Una vecina de Vilar, en la parroquia estradense de Ribela, falleció el viernes víctima de las complicaciones surgidas tras contraer el COVID-19. Josefina Nodar Matalobos, de 93 años de edad, fue ingresada a mediados de semana en el Complejo Hospitalario Universitario de Santiago de Compostela (CHUS) en estado grave. Sufría problemas respiratorios motivados por el virus, diagnosticándosele una neumonía bilateral. Es la undécima muerte por coronavirus en el municipio desde el inicio de la pandemia.

Cabe destacar que la estradense fallecida, enterrada ayer por la tarde en el cementerio de Santa Mariña de Ribela, había recibido la pauta de vacunación. Desde el Servicio de Atención Primaria de A Estrada, Juan Sánchez Castro, recordó que estas vacunas son efectivas a un 90%, pero es necesario mantener las medidas y restricciones sanitarias marcadas por las autoridades. Este tipo de neumonías aparecen con el coronavirus y son las que ponen a prueba el estado de salud de los pacientes con su ataque a los pulmones, apunta el facultativo.

A Estrada registra una bajada en el número de casos activos, pasando de los 37 registrados el viernes a 31 ayer. Entre las altas se encuentra un niño de dos años que había dado un falso positivo. Castro reitera que A Estrada dobló la curva, que tuvo su punto álgido hace unos días, con 53 casos activos. Sin embargo, augura un repunte de estos números para mañana, con varios casos que se estarían analizando y que podrían subir la cifra hasta los 34 o 35.

De Silleda no trascendieron ayer datos de casos activos, pero sí otro contagio en un campamento de verano, esta vez en la capital municipal. Este contagio no guarda relación con el detectado el viernes en uno de los dos grupos que el servicio lúdico educativo tiene en A Bandeira. Nada más confirmarse, las familias del grupo burbuja en el que estaba el menor que dio positivo –en julio hubo en Silleda tres grupos de mañana y dos de tarde– fueron informadas, así como las autoridades sanitarias, que se encargarán de establecer los protocolos necesarios. De cara al inicio de los turnos de agosto, la próxima semana, los grupos del servicio se reorganizarán tanto en la sede de A Bandeira como en la de Silleda. Y el Concello se encargará también de proceder a la desinfección de las instalaciones.

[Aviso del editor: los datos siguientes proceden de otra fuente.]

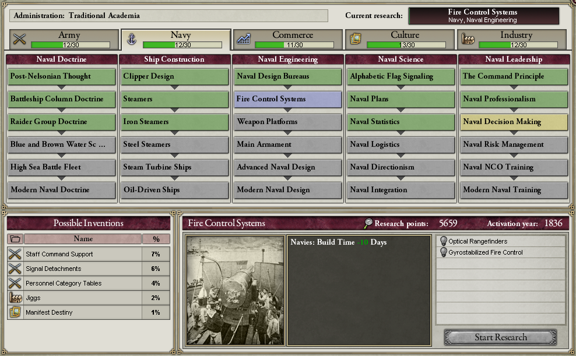Click lightbulb icon beside Gyrostabilized Fire Control
The height and width of the screenshot is (356, 576).
(x=444, y=252)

Vila de Cruces mantiene una docena de casos activos, de los trece registrados en los últimos catorce días, Cerdedo-Cotobade repunta a ocho y Rodeiro sigue con uno. De Lalín y Agolada, que el viernes tenían 38 y cinco contagiados, respectivamente, no trascendieron datos durante la pasada jornada.

Test rápidos en 24 de las 37 farmacias

Un total de 24 de las 37 farmacias que hay en las comarcas participa en el programa de test rápidos para la detección de COVID-19, puesto en marcha por la Consellería de Sanidade en colaboración con los cuatro colegios de farmacéuticos de Galicia. Desde el jueves 29 de julio las personas de edades comprendidas entre 13 y 35 años que no tengan la pauta completa de vacunación y tengan prestación farmacéutica del Servizo Galego de Saúde pueden acudir a una de las boticas adheridas al protocolo para realizar un test de autodiagnóstico y recibir un documento que acredite el resultado de la prueba. Estas personas tienen disponibles hasta un máximo de cuatro pruebas. En A Estrada puede realizarse en ocho establecimientos: cuatro situados en el núcleo urbano (los dos de la Avenida de Santiago y los de Calvo Sotelo y Waldo Insua) y otros tantos repartidos en el rural (Oca, Souto de Vea, Codeseda y O Foxo). En Lalín son cinco farmacias las adheridas, ubicadas en las calles Joaquín Loriga y Matemático Rodríguez y en las parroquias de Donramiro, Prado y Vilatuxe. También están tres en Cerdedo-Cotobade (Quireza, Tenorio y Carballedo), dos en Silleda (rúas Trasdeza y Emilio Alonso Paz), dos de Vila de Cruces (Soto y Carbia), las dos de Forcarei (Progreso y Soutelo) y las de Rodeiro y Dozón.